SecureDrop’s security model relies on a news organization maintaining infrastructure that can be subpoenaed, raided, or pressured. The nonprofit running it can be defunded. The server is a single point of failure that exists because someone decided to trust an institution. That trust might be well-placed today and misplaced tomorrow.
A different question: what if the protection came from the architecture itself, not from the policies of whoever runs the infrastructure?
No server to seize
GhostDrop is a prototype where every step is client-side. Upload a file. Scan for metadata. Strip it — pdf-lib for PDFs, Canvas redraw for images, ZIP/XML patching for Office documents. The stripping removes GPS coordinates, author fields, revision history, printer steganography dots. What leaves the browser is clean.
Encrypt with ECIES using the outlet’s secp256k1 public key — the encryption happens before anything touches the network. Push to the Logos Messaging gossip layer via LightPush — your IP never reaches the outlet because the gossip protocol routes through multiple relay nodes.
The outlet receives via Filter subscription, decrypts, reviews, uploads to Logos Storage for permanent content-addressed replication, and anchors the document hash on Logos Blockchain as a tamper-evident proof. No step requires trust in a person, an organization, or an infrastructure provider. At least, that’s the design.
OpSec as design material
The built-in OpSec advisor checks six vectors. Tor Browser detection — are you routing through Tor? WebRTC leak scanning — STUN servers can reveal your real IP even behind a VPN. Browser fingerprint analysis. Device security warnings. Printer steganography alerts — color laser printers embed invisible tracking dots. Network timing correlation for non-Tor users.

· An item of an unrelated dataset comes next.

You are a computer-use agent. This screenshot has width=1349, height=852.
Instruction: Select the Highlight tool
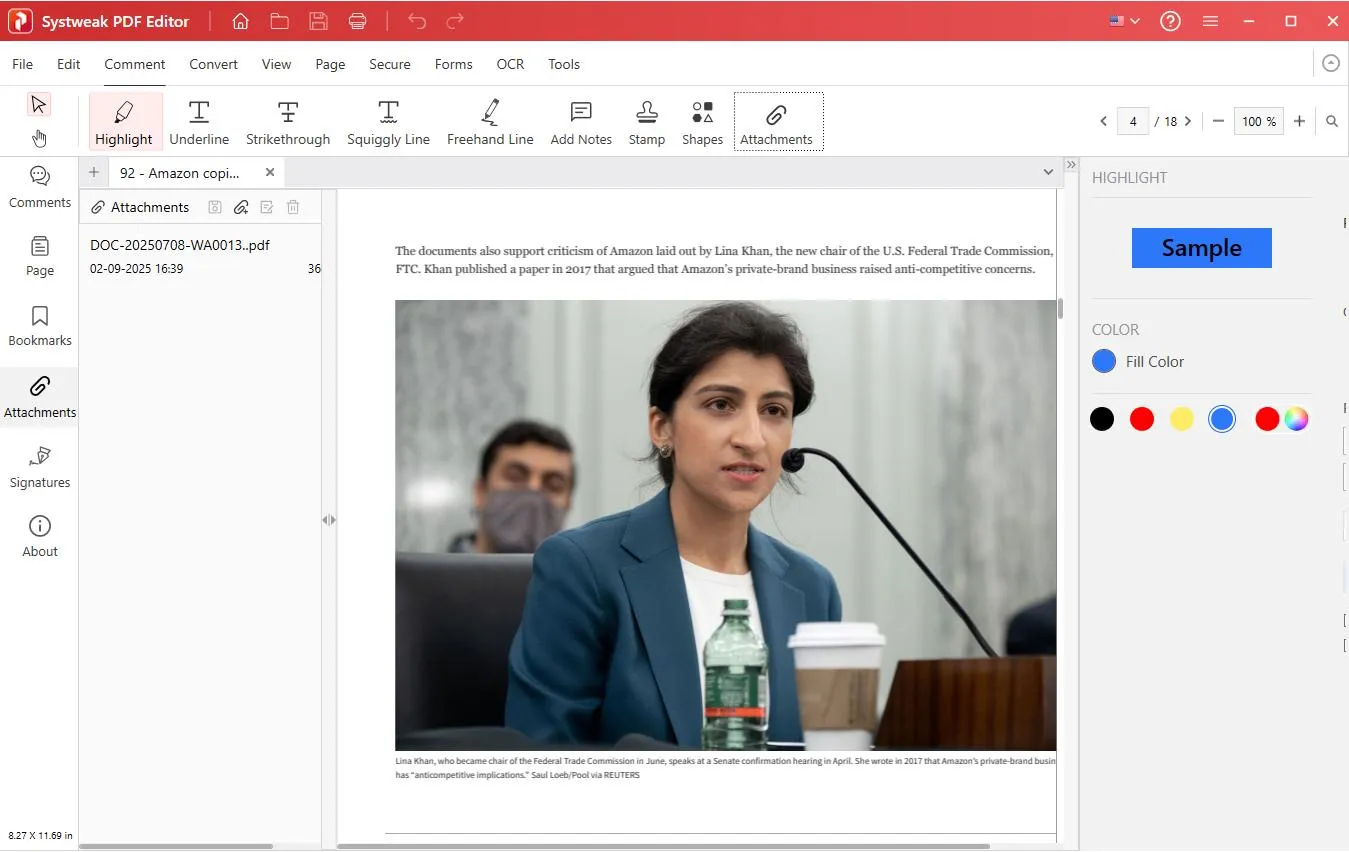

The recommended setup for high-risk sources: boot Tails OS, connect to public WiFi away from your usual location, open GhostDrop in Tor Browser. The source is protected by architecture, not by policy. The architecture doesn’t require trusting anyone. Whether that’s actually sufficient remains an open question.
Static files, no operator
The entire application is static files. Build once, deploy anywhere. Logos Messaging connects to the public fleet automatically. Storage and blockchain degrade gracefully to mock mode until local nodes are connected. The platform is the protocol. The protocol has no owner.
This might be the most important design decision in the project. If there’s no server, there’s nothing to seize. If there’s no organization, there’s nothing to pressure. If there’s no identity, there’s nothing to leak. Whether a platform without an operator can also be a platform without accountability is the tension that hasn’t been resolved.